Here’s a list of the fastest wind-legal 100m times from men who played in an NFL regular season game (statistics via World Athletics, Tilastopaja.org and Pro Football Reference):

1. Jim Hines — 9.95 (1968)
The 1968 Olympic 100m gold medalist was the first man to break 10 seconds with electronic timing and remains the only NFL player to do so. Hines was a sixth-round pick in the 1968 NFL Draft by the Miami Dolphins. He joined the team after the Mexico City Games, was given the number 99 and later an unfortunate nickname for a wide receiver — “Oops.” He played in 10 games between 1969 and 1970 for the Dolphins and Kansas City Chiefs.

2. Trindon Holliday — 10.00 (2009)
The 5-foot-5 return specialist placed second in the 2007 USATF Outdoor Championships behind Tyson Gay, but passed on a world championships spot to focus on football. He was eliminated in the 2008 Olympic Trials semifinals, was drafted in 2010 in the sixth round by the Houston Texans, then played among five teams in the regular season from 2011-14.

(All-Pro Raiders wide receiver Cliff Branch ran a recorded 10.0 at the 1972 NCAA Championships, which was presumably hand timed and is not counted by World Athletics.)

3/4. Jeff Demps/Jacoby Ford — 10.01 (2008/2009)
Demps is the lone active sprinter on this list. His best time came at the 2008 Olympic Trials, counting as the national high school record though it came the summer after the end of his prep career. He later won a national football title at the University of Florida, was part of the 4x100m relay at the 2012 Olympics and played in two NFL games as a return specialist in 2013.

Ford is better known for his days as a Raiders wide receiver (57 receptions from 2010-13), but he clocked 10.01 while a Clemson sprinter in 2009. As Jesse Squire noted, an argument can be made that Ford is the fastest man who played significantly in the NFL.

5/6. Bob Hayes/Ron Brown — 10.06 (1964/1983)
Hayes is the only man with an Olympic gold medal and a Super Bowl ring, achieving the former at the 1964 Tokyo Games and the latter in 1972 during a Hall of Fame wide receiving career mostly with the Dallas Cowboys. He ran 10.06 to dominate the Olympic final, which Tim Layden covered as part of this story last year.

Brown ran his 10.06 in 1983, after he turned down the Cleveland Browns, who drafted him in the second round that year, to pursue the 1984 Olympics. Brown finished fourth in the 100m in Los Angeles and earned relay gold. He then went to the NFL, playing 100 games primarily as a return specialist.
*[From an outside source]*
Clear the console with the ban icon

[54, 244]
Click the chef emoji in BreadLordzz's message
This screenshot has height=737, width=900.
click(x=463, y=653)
7. Alvis Whitted — 10.07 (1996)
Sixth in the 1996 Olympic Trials 200m won by Michael Johnson in a world record (that Johnson later broke at the Atlanta Games). Whitted ran that final in lane two, sandwiched among three individual Olympic gold medalists — Carl Lewis (lane one), Mike Marsh (four) and Johnson (five). Whitted returned to NC State, then played nine seasons as a wide receiver between the Jacksonville Jaguars and Raiders.
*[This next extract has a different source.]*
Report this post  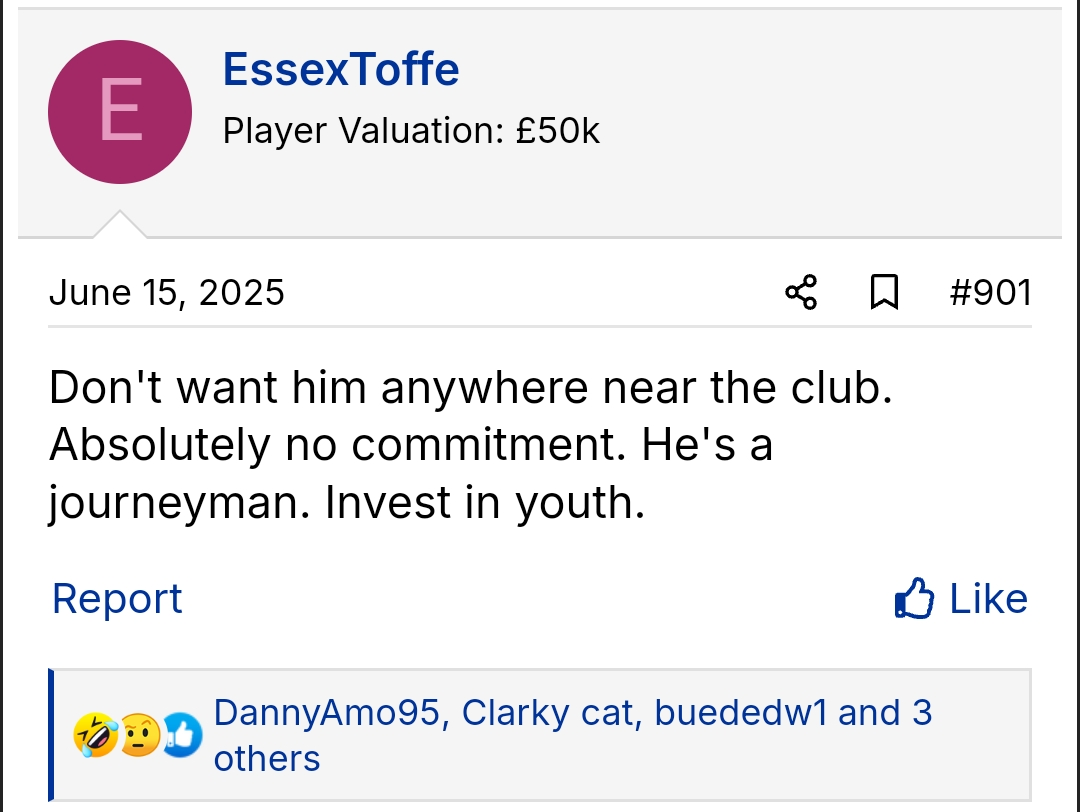click(x=117, y=599)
8. Darrell Green — 10.08 (1983)
Known as the NFL’s Fastest Man for winning the league’s annual head-to-head sprint competition four times in the 1980s and ’90s. Green, a Hall of Fame cornerback for Washington who never competed at the Olympics, dusted 1984 relay gold medalists Brown and Sam Graddy, 1992 Olympic bobsledder Herschel Walker, bobsledder and masters sprint champion Willie Gault and Mel Gray, the Detroit Lions’ ace return specialist. Green also reportedly ran a 4.09-second 40-yard dash, faster than the NFL Combine record (4.22), though Green tweeted in March that it was “somewhere in the range of 4.09ish.”
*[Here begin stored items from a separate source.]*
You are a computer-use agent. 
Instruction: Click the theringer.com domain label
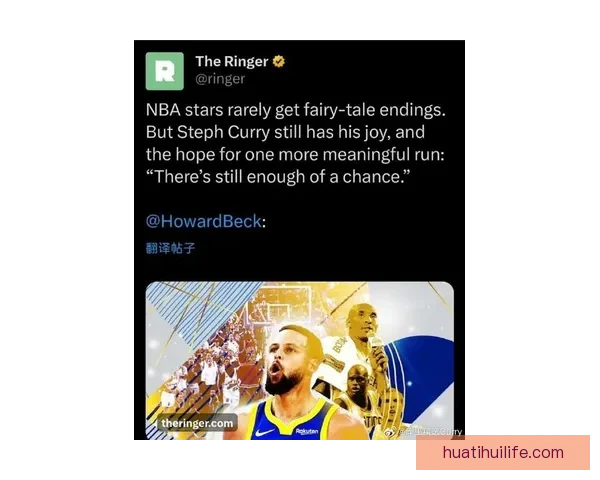click(x=197, y=423)
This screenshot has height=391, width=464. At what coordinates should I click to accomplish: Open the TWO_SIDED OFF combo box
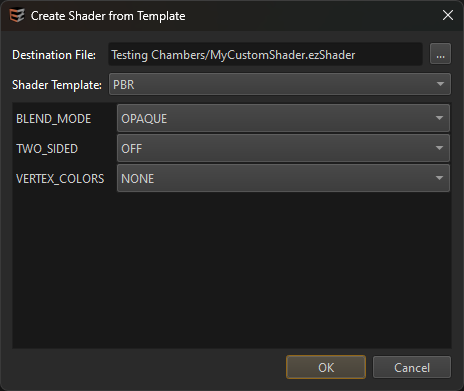[283, 148]
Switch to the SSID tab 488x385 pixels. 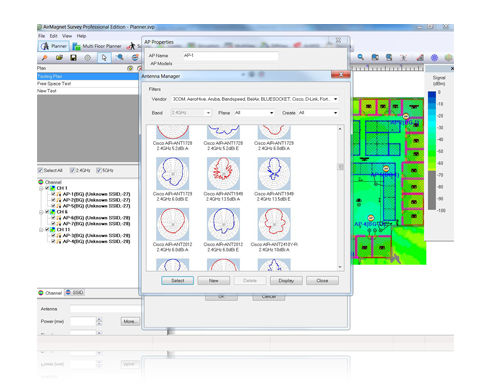pos(75,292)
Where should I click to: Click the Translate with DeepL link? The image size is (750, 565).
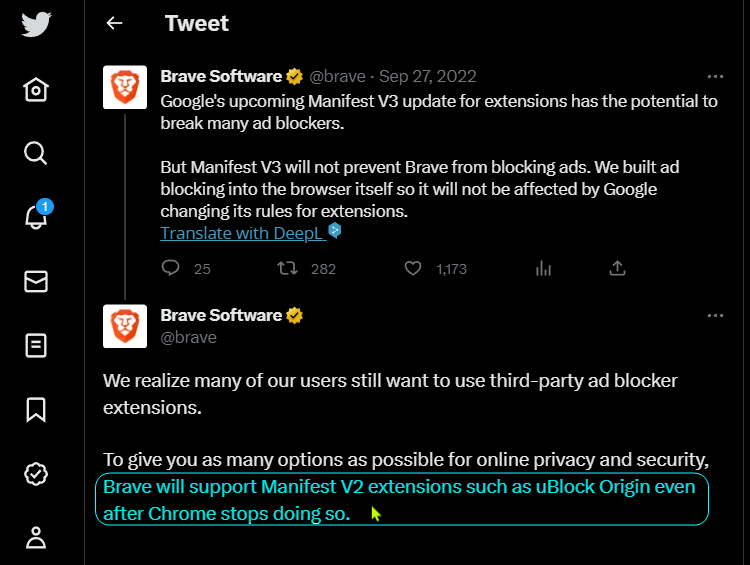[x=243, y=233]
9. Sam Graddy — 10.09 (1984)
1984 Olympic 100m silver medalist behind Lewis. Graddy played 43 games over five NFL seasons as a wide receiver.

10. Willie Gault — 10.10 (1982)
Gault qualified for the 1980 Olympics as part of the 4x100m relay pool, but the U.S. boycotted the Moscow Games. He then began an 11-year NFL career as a wide receiver, winning Super Bowl XX with the Chicago Bears (and helped organize the “Super Bowl Shuffle,” where he was the second solo singer between Walter Payton and Mike Singletary). While playing football, he wanted to bid for LA 84, but was barred over rules that kept professional athletes out of the Games. In 1988, Gault traveled to the Calgary Winter Games with the U.S. bobsled team as a non-competing alternate. Gault owns 100m masters world records for ages 45-49 (10.72), 50-54 (10.88) and 55-59 (11.30).

*Half of the men on this list (plus Branch) played for the Raiders, who weren’t shy about drafting or signing speed.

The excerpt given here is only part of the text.